Quand l’ombre devient lumière : L’histoire de Rafaela Moreno – La femme qui fut autrefois un homme, un baron de la drogue et une légende de la mort

Elle contempla son reflet dans le miroir – trop lisse, trop étrange. Un visage qu’elle avait créé au prix de mois de souffrance, de millions de dollars et de toute sa vie passée. Rafaela Moreno. Son nom résonnait comme un murmure de soie, mais il masquait le grondement des balles, les cris et l’odeur du sang. Aucun des clients de ses luxueux salons de beauté madrilènes ne devinait que derrière cette image parfaite se cachait l’ancien baron de la drogue mexicain Rafael Moreno – un homme qu’Interpol présumait mort depuis sept ans.

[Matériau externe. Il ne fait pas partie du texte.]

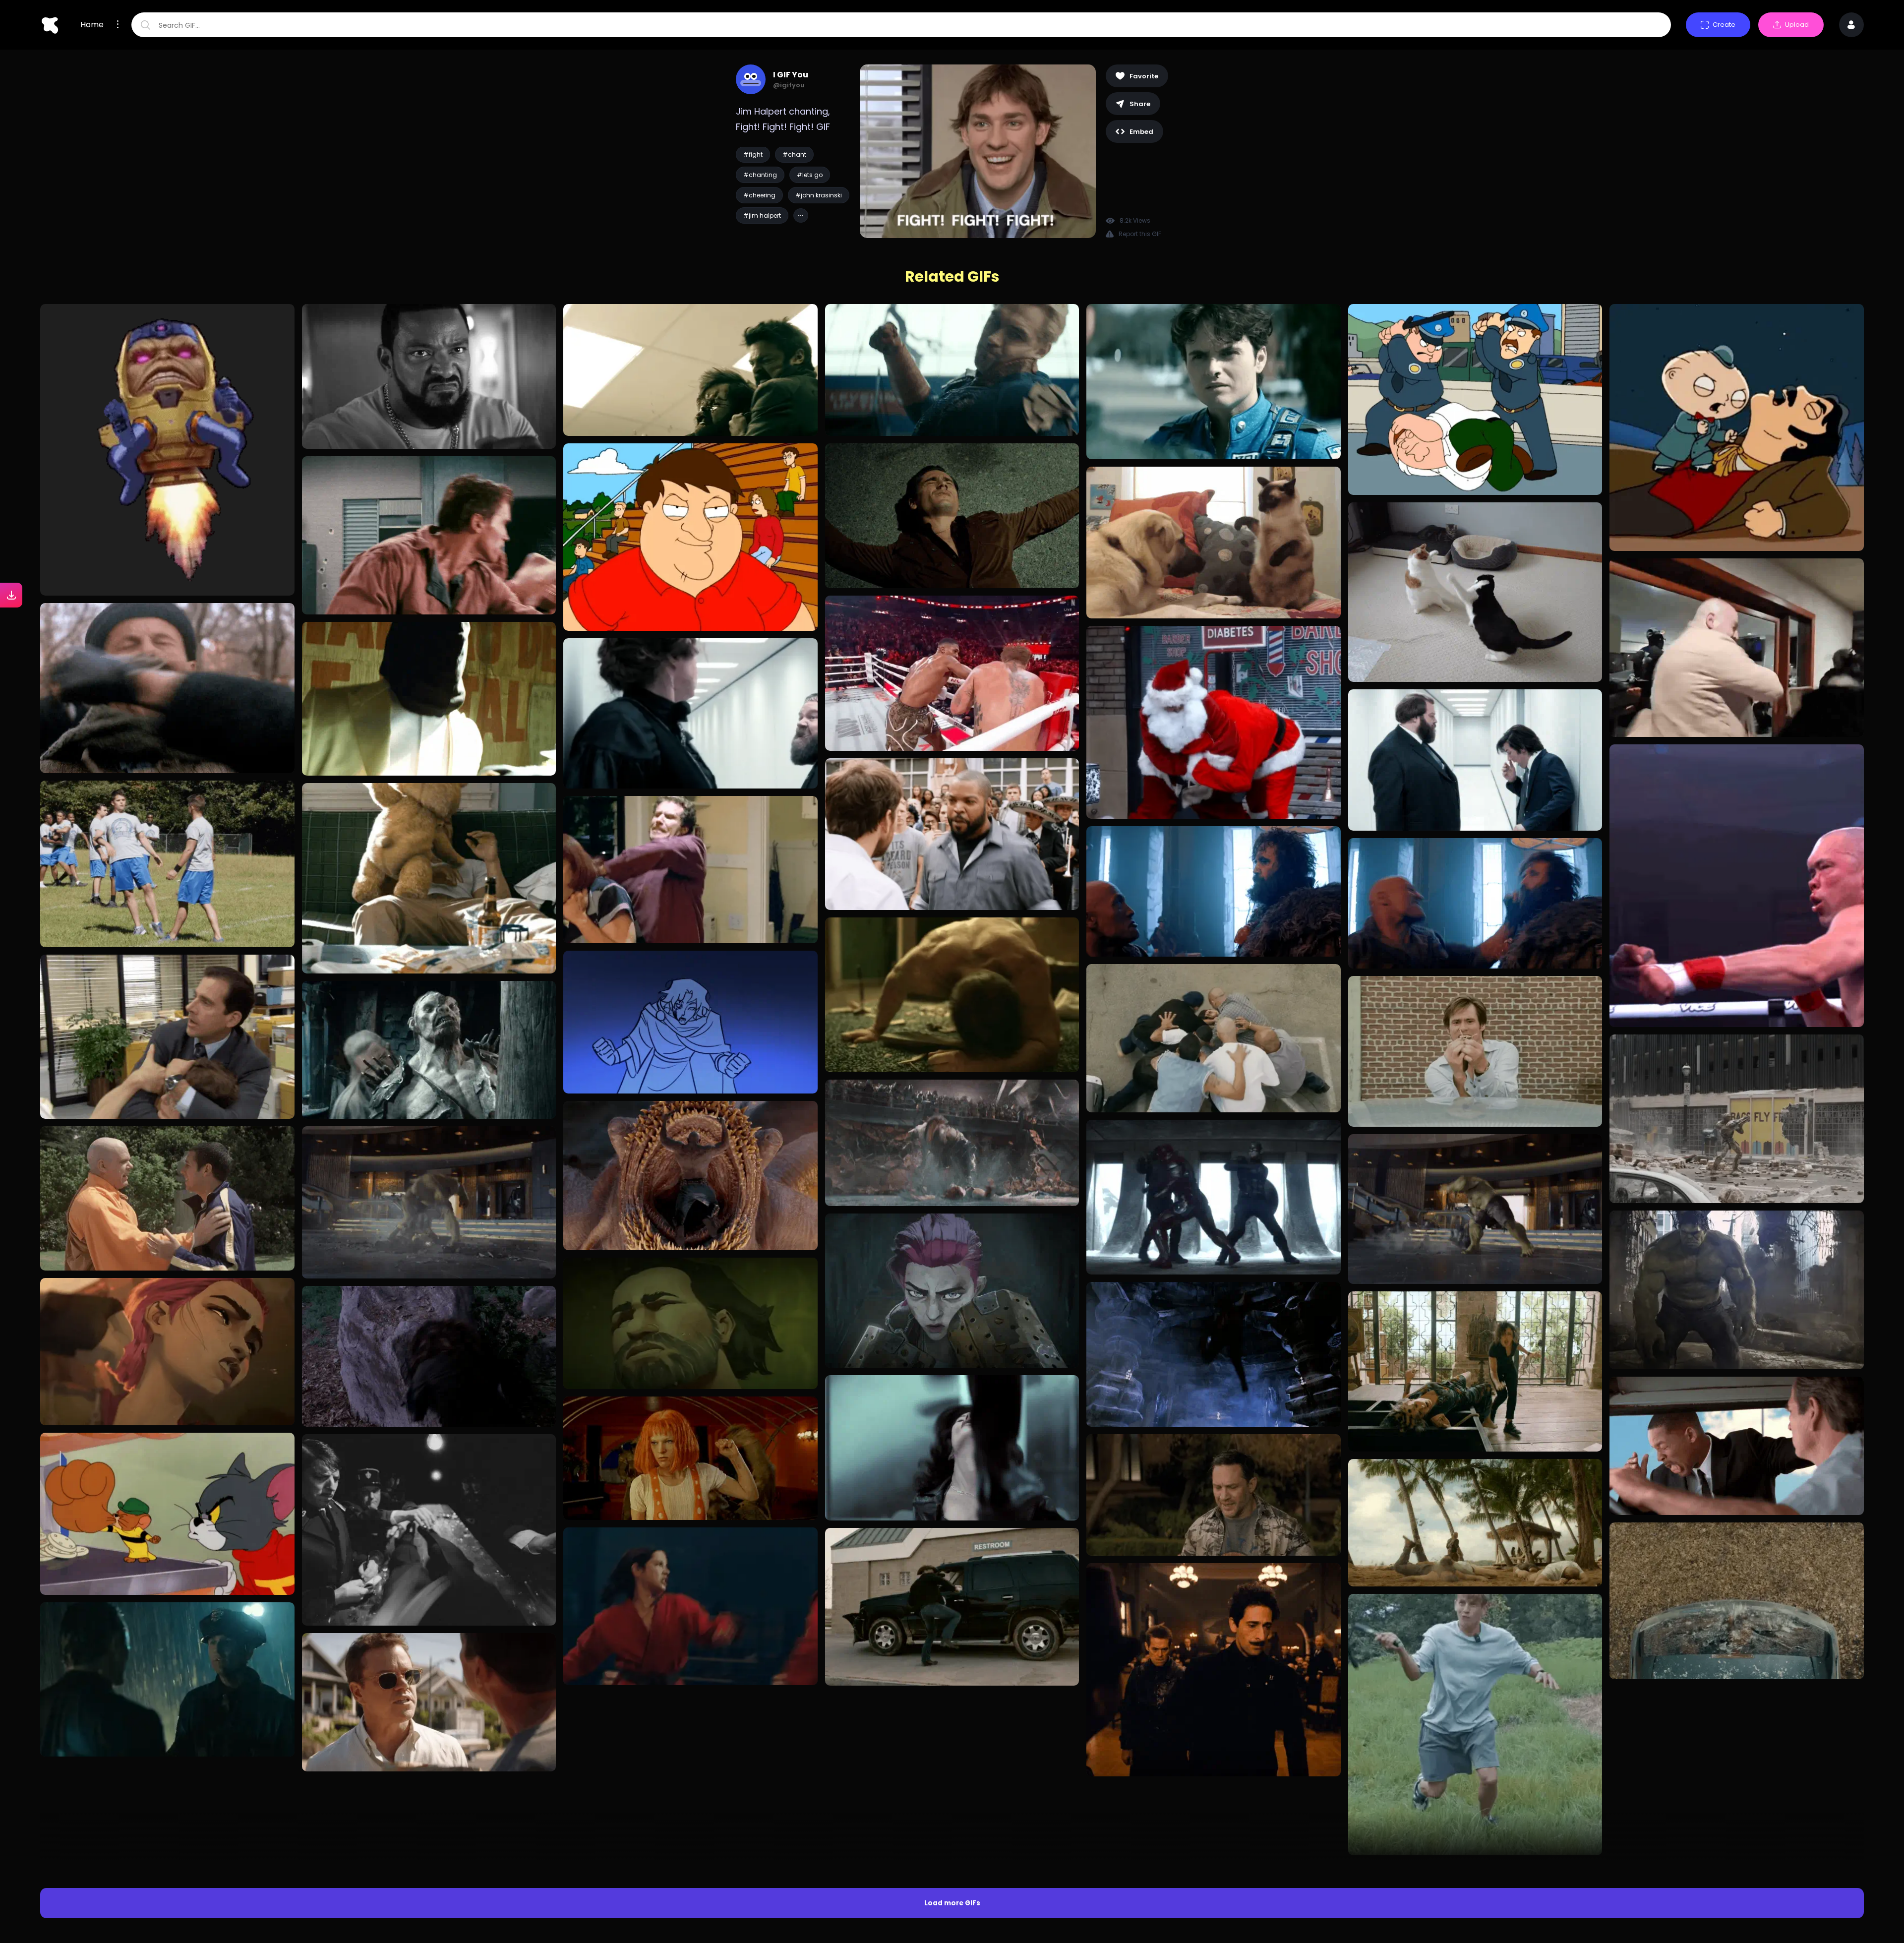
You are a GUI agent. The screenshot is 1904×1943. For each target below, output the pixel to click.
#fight (753, 154)
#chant (794, 154)
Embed (1141, 131)
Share (1140, 104)
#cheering (759, 195)
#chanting (760, 175)
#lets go (810, 175)
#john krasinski (818, 195)
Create (1724, 24)
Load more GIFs (952, 1726)
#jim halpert (762, 215)
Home (92, 25)
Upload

Tout commença ce soir-là, lorsque sa maison, dans la banlieue de Guadalajara, sentit le café brûlé et la trahison. Diego Vargas – son bras droit, son amant, celui qui l’avait ruiné – était assis en face d’elle, la regardant droit dans les yeux et souriant d’un air trop calme. Rafael sentit que quelque chose n’allait pas : l’arme était dans le bureau, les téléphones étaient éteints et le silence régnait dehors. Lorsque les portes explosèrent au cri d’« Interpol ! », il comprit qu’il était trop tard. Le monde se rétrécit dans un bref éclair de lumière et le hurlement des sirènes. Une heure plus tard, un corps, méconnaissable, fut retrouvé dans sa villa. Sauf que ce n’était pas lui. Le vrai Rafael gisait déjà sur la table d’opération d’une clinique frontalière de Tijuana, où une seconde naissance l’attendait.

Douleur. Longue, visqueuse, comme du métal en fusion. Pendant des semaines, il – ou elle – ne put se regarder. Un fantôme se tenait dans le miroir. La voix s’était adoucie, le corps avait changé, mais à l’intérieur, celui que l’on surnommait La Sombra vivait toujours. Ironiquement, pour disparaître, il était devenu plus visible que jamais. L’Espagne lui avait offert refuge et une nouvelle vie. La chaîne de salons « Reina del Sol » s’était développée, ses clientes s’étaient enrichies, et son argent aussi. Personne ne leur demandait d’où ils venaient.

Mais le passé ne rouille pas. Il respire sous la peau, tel un serpent venimeux.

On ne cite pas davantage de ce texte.